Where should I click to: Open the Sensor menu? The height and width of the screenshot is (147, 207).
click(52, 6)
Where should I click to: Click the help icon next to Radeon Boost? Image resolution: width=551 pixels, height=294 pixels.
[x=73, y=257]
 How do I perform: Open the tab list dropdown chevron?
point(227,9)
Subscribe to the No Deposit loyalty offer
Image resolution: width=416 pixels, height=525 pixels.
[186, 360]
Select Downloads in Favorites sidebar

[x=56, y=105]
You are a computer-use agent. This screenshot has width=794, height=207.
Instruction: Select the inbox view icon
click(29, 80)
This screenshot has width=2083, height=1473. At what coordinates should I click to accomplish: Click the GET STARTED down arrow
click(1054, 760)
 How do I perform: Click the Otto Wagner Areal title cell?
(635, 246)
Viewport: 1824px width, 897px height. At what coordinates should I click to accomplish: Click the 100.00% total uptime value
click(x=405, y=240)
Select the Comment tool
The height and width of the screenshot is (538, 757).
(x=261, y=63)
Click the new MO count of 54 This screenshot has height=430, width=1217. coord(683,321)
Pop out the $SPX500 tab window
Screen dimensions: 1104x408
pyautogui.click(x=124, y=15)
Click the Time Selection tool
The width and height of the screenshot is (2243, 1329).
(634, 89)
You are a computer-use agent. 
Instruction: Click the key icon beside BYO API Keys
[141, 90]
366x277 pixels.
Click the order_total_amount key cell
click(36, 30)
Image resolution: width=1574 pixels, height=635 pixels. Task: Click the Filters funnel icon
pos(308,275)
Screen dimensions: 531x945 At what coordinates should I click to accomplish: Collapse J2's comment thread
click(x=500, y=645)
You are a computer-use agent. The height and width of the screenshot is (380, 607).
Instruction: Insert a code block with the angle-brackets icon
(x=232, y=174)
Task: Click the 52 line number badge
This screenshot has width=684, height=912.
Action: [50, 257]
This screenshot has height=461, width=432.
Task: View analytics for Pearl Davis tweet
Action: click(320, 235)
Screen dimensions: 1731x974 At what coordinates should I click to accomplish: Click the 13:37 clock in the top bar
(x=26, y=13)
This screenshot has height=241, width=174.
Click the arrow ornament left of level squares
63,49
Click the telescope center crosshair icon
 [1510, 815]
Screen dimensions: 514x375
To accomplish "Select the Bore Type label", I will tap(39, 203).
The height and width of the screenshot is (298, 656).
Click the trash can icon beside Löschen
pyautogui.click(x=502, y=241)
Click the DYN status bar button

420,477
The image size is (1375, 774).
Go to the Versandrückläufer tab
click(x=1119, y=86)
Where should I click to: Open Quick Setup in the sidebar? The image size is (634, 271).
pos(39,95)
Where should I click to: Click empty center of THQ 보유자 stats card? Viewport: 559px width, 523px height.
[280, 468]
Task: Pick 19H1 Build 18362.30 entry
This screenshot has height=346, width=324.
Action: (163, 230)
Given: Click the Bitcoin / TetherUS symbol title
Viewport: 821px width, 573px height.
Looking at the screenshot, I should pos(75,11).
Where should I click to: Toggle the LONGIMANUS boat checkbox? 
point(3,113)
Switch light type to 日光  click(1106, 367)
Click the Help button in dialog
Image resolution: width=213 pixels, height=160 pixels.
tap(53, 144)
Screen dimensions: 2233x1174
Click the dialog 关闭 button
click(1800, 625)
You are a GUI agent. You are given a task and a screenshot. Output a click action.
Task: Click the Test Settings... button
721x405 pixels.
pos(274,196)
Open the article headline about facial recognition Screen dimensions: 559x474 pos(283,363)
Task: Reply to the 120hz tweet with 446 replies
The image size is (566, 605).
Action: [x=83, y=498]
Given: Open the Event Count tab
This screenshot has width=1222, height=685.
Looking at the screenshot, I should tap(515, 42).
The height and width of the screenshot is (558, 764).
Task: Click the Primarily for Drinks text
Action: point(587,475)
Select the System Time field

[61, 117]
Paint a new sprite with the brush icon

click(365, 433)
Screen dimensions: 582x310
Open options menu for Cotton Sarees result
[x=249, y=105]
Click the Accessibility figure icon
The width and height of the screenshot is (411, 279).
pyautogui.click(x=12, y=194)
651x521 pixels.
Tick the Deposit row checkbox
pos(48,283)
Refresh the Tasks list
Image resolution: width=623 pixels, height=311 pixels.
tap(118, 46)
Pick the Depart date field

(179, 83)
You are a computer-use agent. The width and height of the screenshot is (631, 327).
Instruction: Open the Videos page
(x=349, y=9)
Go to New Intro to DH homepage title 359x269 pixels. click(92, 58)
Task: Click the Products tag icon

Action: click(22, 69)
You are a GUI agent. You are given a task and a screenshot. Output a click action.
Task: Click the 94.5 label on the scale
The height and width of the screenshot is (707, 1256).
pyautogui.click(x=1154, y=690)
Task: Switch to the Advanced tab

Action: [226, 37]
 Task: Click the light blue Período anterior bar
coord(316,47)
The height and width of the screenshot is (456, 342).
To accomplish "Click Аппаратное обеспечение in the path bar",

§ **Short task**: Copy all of the items above word for word.

§ **In response**:
Where should I click to: Open the Sensor menu? The height and width of the screenshot is (147, 207).
click(52, 6)
Where should I click to: Click the help icon next to Radeon Boost? Image resolution: width=551 pixels, height=294 pixels.
[x=73, y=257]
 How do I perform: Open the tab list dropdown chevron?
point(227,9)
Subscribe to the No Deposit loyalty offer
Image resolution: width=416 pixels, height=525 pixels.
[186, 360]
Select Downloads in Favorites sidebar

[x=56, y=105]
You are a computer-use agent. This screenshot has width=794, height=207.
Instruction: Select the inbox view icon
click(29, 80)
This screenshot has width=2083, height=1473. At what coordinates should I click to accomplish: Click the GET STARTED down arrow
click(1054, 760)
 How do I perform: Click the Otto Wagner Areal title cell?
(635, 246)
Viewport: 1824px width, 897px height. At what coordinates should I click to accomplish: Click the 100.00% total uptime value
click(x=405, y=240)
Select the Comment tool
The height and width of the screenshot is (538, 757).
(x=261, y=63)
Click the new MO count of 54 This screenshot has height=430, width=1217. coord(683,321)
Pop out the $SPX500 tab window
Screen dimensions: 1104x408
pyautogui.click(x=124, y=15)
Click the Time Selection tool
The width and height of the screenshot is (2243, 1329).
(634, 89)
You are a computer-use agent. 
Instruction: Click the key icon beside BYO API Keys
[141, 90]
366x277 pixels.
Click the order_total_amount key cell
click(36, 30)
Image resolution: width=1574 pixels, height=635 pixels. Task: Click the Filters funnel icon
pos(308,275)
Screen dimensions: 531x945 At what coordinates should I click to accomplish: Collapse J2's comment thread
click(x=500, y=645)
You are a computer-use agent. The height and width of the screenshot is (380, 607).
Instruction: Insert a code block with the angle-brackets icon
(x=232, y=174)
Task: Click the 52 line number badge
This screenshot has width=684, height=912.
Action: [50, 257]
This screenshot has height=461, width=432.
Task: View analytics for Pearl Davis tweet
Action: click(320, 235)
Screen dimensions: 1731x974 At what coordinates should I click to accomplish: Click the 13:37 clock in the top bar
(x=26, y=13)
This screenshot has height=241, width=174.
Click the arrow ornament left of level squares
63,49
Click the telescope center crosshair icon
 [1510, 815]
Screen dimensions: 514x375
To accomplish "Select the Bore Type label", I will tap(39, 203).
The height and width of the screenshot is (298, 656).
Click the trash can icon beside Löschen
pyautogui.click(x=502, y=241)
Click the DYN status bar button

420,477
The image size is (1375, 774).
Go to the Versandrückläufer tab
click(x=1119, y=86)
Where should I click to: Open Quick Setup in the sidebar? The image size is (634, 271).
pos(39,95)
Where should I click to: Click empty center of THQ 보유자 stats card? Viewport: 559px width, 523px height.
[280, 468]
Task: Pick 19H1 Build 18362.30 entry
This screenshot has height=346, width=324.
Action: (163, 230)
Given: Click the Bitcoin / TetherUS symbol title
Viewport: 821px width, 573px height.
Looking at the screenshot, I should pos(75,11).
Where should I click to: Toggle the LONGIMANUS boat checkbox? 
point(3,113)
Switch light type to 日光  click(1106, 367)
Click the Help button in dialog
Image resolution: width=213 pixels, height=160 pixels.
tap(53, 144)
Screen dimensions: 2233x1174
Click the dialog 关闭 button
click(1800, 625)
You are a GUI agent. You are given a task and a screenshot. Output a click action.
Task: Click the Test Settings... button
721x405 pixels.
pos(274,196)
Open the article headline about facial recognition Screen dimensions: 559x474 pos(283,363)
Task: Reply to the 120hz tweet with 446 replies
The image size is (566, 605).
Action: [x=83, y=498]
Given: Open the Event Count tab
This screenshot has width=1222, height=685.
Looking at the screenshot, I should tap(515, 42).
The height and width of the screenshot is (558, 764).
Task: Click the Primarily for Drinks text
Action: point(587,475)
Select the System Time field

[61, 117]
Paint a new sprite with the brush icon

click(365, 433)
Screen dimensions: 582x310
Open options menu for Cotton Sarees result
[x=249, y=105]
Click the Accessibility figure icon
The width and height of the screenshot is (411, 279).
pyautogui.click(x=12, y=194)
651x521 pixels.
Tick the Deposit row checkbox
pos(48,283)
Refresh the Tasks list
Image resolution: width=623 pixels, height=311 pixels.
tap(118, 46)
Pick the Depart date field

(179, 83)
You are a computer-use agent. The width and height of the screenshot is (631, 327).
Instruction: Open the Videos page
(x=349, y=9)
Go to New Intro to DH homepage title 359x269 pixels. click(92, 58)
Task: Click the Products tag icon

Action: click(22, 69)
You are a GUI agent. You are given a task and a screenshot. Output a click action.
Task: Click the 94.5 label on the scale
The height and width of the screenshot is (707, 1256).
pyautogui.click(x=1154, y=690)
Task: Switch to the Advanced tab

Action: [226, 37]
 Task: Click the light blue Período anterior bar
coord(316,47)
The height and width of the screenshot is (456, 342).
To accomplish "Click Аппаратное обеспечение in the path bar",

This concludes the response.